▸ **Study text**:
Casual dining might not be casual enough.

Casual dining restaurants — those that offer wait service, liquor, and meals that run between $12 and $50, like Chili’s, Applebee’s, and TGIFridays – have been struggling. Actually, struggling may be putting it lightly; their results have been altogether dismal. Making up about one-third of the full service restaurant industry, the segment generates $160 billion each year, and from 2008 through 2013, its sales have grown just 0.6%; they grew 2% last year, according to Technomic, a research and consulting firm for the foodservice industry.

The recession, of course, deserves much of the blame for casual dining’s disappointing growth. When consumers have fewer dollars in discretionary income, they’re careful about how they spend them. When people want a special evening out, they splurge on a fancier, full service restaurant; for everyday occasions, they want something cheaper than the $10 or $12 burger on the casual dining menu.

But the negative trends in casual dining precede the downturn, says Mary Chapman, director of product innovation at Technomic, and were sparked mainly by the segment’s lack of innovation. “In some people’s minds, they’re all the same. Applebee’s looks like TGIFridays, which looks like Chili’s,” she says.

This monotonous casual dining void has been filled by the fast casual restaurant, like your neighborhood Chipotle (CMG) or Panera (PNRA) where a meal will cost you, on average, $8 and $12, respectively. Fast casual’s cheap, made-to-order food and quick service times appeal to consumers’ appetites and hectic, penny-pinched lifestyles. From 2008 through 2013, fast casual — a $35 billion industry in the U.S. – grew by 11.2%.

But now, at least one casual dining establishment is trying to fight the fast casual phenomenon, one mobile device at a time.

BJ’s Restaurant, Inc., which has 151 locations in 18 states,  launched a mobile app on Tuesday aimed at getting guests to order ahead and dine in. Through the app, customers can place food orders before arriving at the restaurant. Once guests arrive and are seated, the restaurant’s cooks fire up their food  – saving customers the time it takes to decide on their order and place it. At the end of the meal, customers can pay through the app, cutting out the time it takes to get the check and hand over cash or a credit card.

▸ **Problems to solve**:
A. Answer each question from the casual dining article, one line per answer, marked (i), (ii), (iii) to match.
(i) How much does the casual dining segment generate each year?
(ii) By what percentage did fast casual grow from 2008 through 2013?
(iii) How many locations does BJ's Restaurant, Inc. have?
B. List every restaurant chain named in the casual dining article.

▸ **Dataset content**:
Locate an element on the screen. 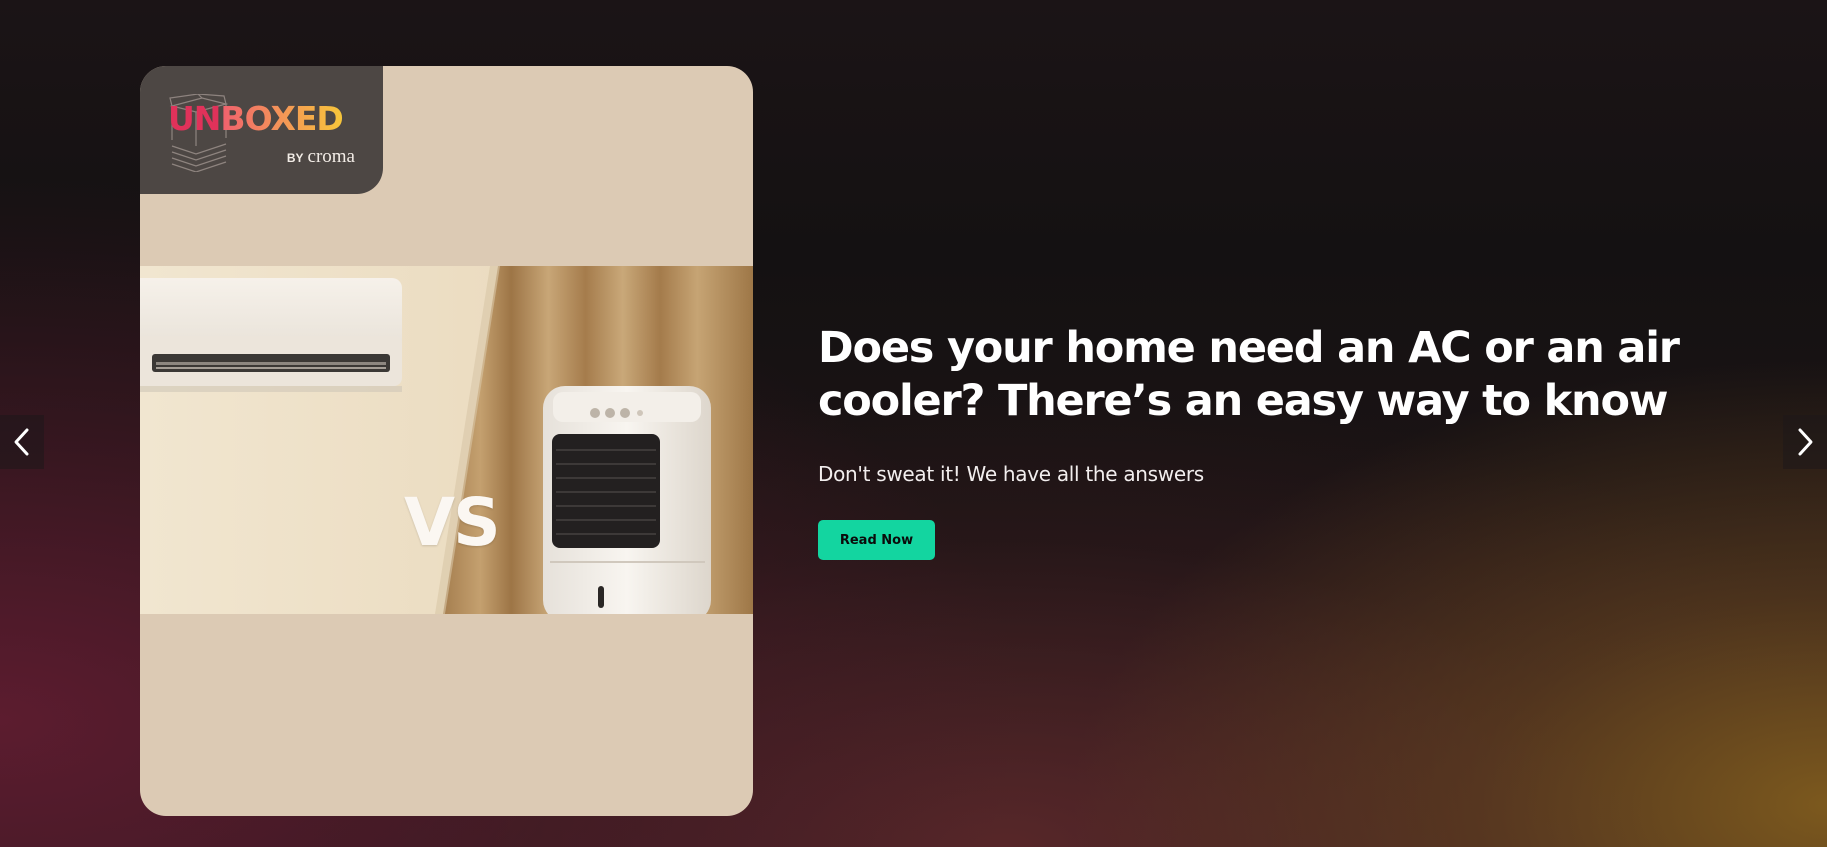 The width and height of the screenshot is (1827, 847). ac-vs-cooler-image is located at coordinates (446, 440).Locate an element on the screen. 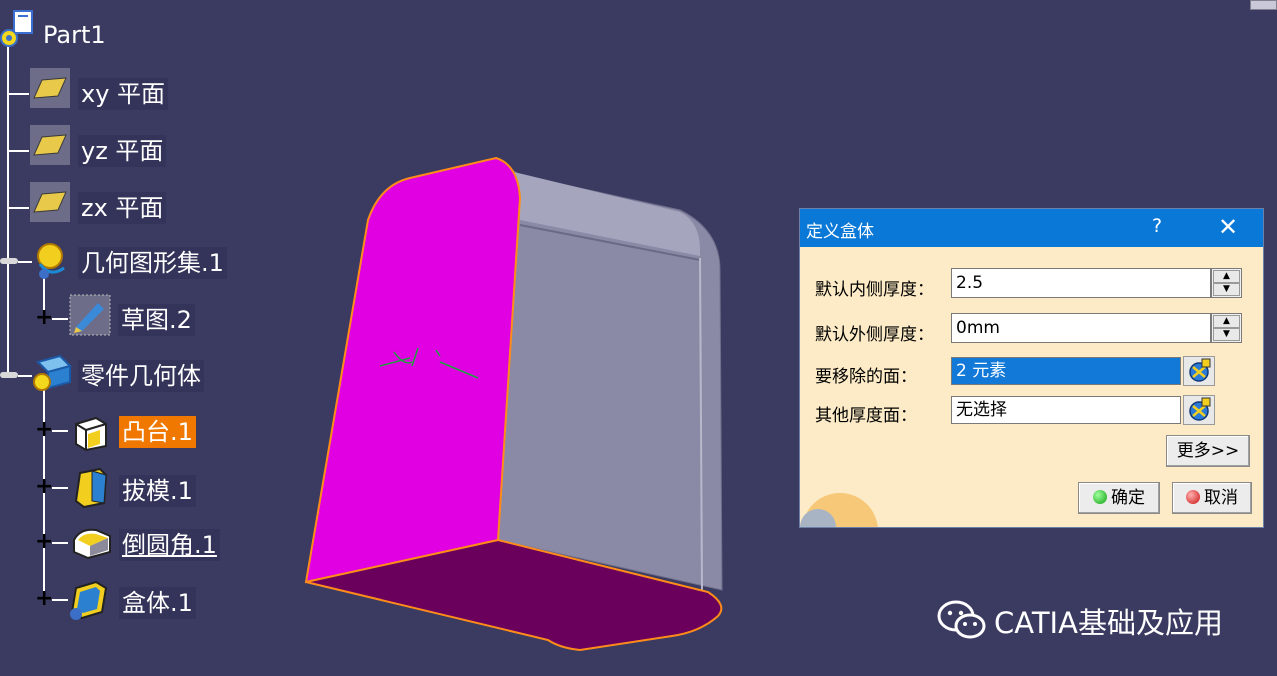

▸ **Answers by item**:
A.
(i) $160 billion
(ii) 11.2%
(iii) 151 locations in 18 states

B.
Chili's
Applebee's
TGIFridays
Chipotle
Panera
BJ's Restaurant